The answer should consist of all the records, copied exactly.
*** Data to use Section Begins ***
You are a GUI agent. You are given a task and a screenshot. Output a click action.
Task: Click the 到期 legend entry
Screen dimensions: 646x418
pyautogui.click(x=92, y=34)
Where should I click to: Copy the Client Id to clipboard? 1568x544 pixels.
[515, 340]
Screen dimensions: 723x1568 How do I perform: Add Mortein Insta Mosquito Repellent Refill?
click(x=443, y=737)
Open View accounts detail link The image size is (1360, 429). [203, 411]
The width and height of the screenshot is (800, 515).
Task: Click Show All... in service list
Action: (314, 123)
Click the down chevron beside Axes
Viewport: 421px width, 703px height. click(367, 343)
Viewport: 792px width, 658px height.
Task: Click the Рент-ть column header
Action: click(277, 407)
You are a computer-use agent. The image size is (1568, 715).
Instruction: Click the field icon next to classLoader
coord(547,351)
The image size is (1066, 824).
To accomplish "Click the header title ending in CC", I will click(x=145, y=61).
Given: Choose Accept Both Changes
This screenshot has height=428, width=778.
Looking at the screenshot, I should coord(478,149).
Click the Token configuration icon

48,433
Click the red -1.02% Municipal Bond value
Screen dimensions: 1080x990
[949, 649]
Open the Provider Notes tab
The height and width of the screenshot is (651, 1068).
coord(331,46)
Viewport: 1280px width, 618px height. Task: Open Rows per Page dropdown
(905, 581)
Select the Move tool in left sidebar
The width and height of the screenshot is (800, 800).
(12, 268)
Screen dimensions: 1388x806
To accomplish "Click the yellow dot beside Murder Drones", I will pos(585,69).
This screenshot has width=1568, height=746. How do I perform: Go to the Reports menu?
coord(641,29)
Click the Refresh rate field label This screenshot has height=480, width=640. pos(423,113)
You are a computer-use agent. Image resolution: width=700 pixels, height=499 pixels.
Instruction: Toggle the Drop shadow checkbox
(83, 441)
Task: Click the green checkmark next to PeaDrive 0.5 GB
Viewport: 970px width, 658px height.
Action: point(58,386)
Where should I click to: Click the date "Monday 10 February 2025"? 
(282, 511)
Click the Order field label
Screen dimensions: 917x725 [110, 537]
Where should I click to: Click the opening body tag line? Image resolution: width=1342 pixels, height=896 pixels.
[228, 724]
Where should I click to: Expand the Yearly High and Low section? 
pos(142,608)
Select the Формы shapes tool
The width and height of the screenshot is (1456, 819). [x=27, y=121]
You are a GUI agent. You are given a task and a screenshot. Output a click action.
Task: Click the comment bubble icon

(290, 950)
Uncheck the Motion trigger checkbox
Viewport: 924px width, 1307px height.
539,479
*** Data to use Section Ends ***
- _Task output_
You are a GUI agent. You are given a task and a screenshot. Output a click action.
Task: Click the 到期 legend entry
Screen dimensions: 646x418
pyautogui.click(x=92, y=34)
Where should I click to: Copy the Client Id to clipboard? 1568x544 pixels.
[515, 340]
Screen dimensions: 723x1568 How do I perform: Add Mortein Insta Mosquito Repellent Refill?
click(x=443, y=737)
Open View accounts detail link The image size is (1360, 429). [203, 411]
The width and height of the screenshot is (800, 515).
Task: Click Show All... in service list
Action: (314, 123)
Click the down chevron beside Axes
Viewport: 421px width, 703px height. click(367, 343)
Viewport: 792px width, 658px height.
Task: Click the Рент-ть column header
Action: click(277, 407)
You are a computer-use agent. The image size is (1568, 715).
Instruction: Click the field icon next to classLoader
coord(547,351)
The image size is (1066, 824).
To accomplish "Click the header title ending in CC", I will click(x=145, y=61).
Given: Choose Accept Both Changes
This screenshot has height=428, width=778.
Looking at the screenshot, I should coord(478,149).
Click the Token configuration icon

48,433
Click the red -1.02% Municipal Bond value
Screen dimensions: 1080x990
[949, 649]
Open the Provider Notes tab
The height and width of the screenshot is (651, 1068).
coord(331,46)
Viewport: 1280px width, 618px height. Task: Open Rows per Page dropdown
(905, 581)
Select the Move tool in left sidebar
The width and height of the screenshot is (800, 800).
(12, 268)
Screen dimensions: 1388x806
To accomplish "Click the yellow dot beside Murder Drones", I will pos(585,69).
This screenshot has width=1568, height=746. How do I perform: Go to the Reports menu?
coord(641,29)
Click the Refresh rate field label This screenshot has height=480, width=640. pos(423,113)
You are a computer-use agent. Image resolution: width=700 pixels, height=499 pixels.
Instruction: Toggle the Drop shadow checkbox
(83, 441)
Task: Click the green checkmark next to PeaDrive 0.5 GB
Viewport: 970px width, 658px height.
Action: point(58,386)
Where should I click to: Click the date "Monday 10 February 2025"? 
(282, 511)
Click the Order field label
Screen dimensions: 917x725 [110, 537]
Where should I click to: Click the opening body tag line? Image resolution: width=1342 pixels, height=896 pixels.
[228, 724]
Where should I click to: Expand the Yearly High and Low section? 
pos(142,608)
Select the Формы shapes tool
The width and height of the screenshot is (1456, 819). [x=27, y=121]
You are a GUI agent. You are given a task and a screenshot. Output a click action.
Task: Click the comment bubble icon

(290, 950)
Uncheck the Motion trigger checkbox
Viewport: 924px width, 1307px height.
539,479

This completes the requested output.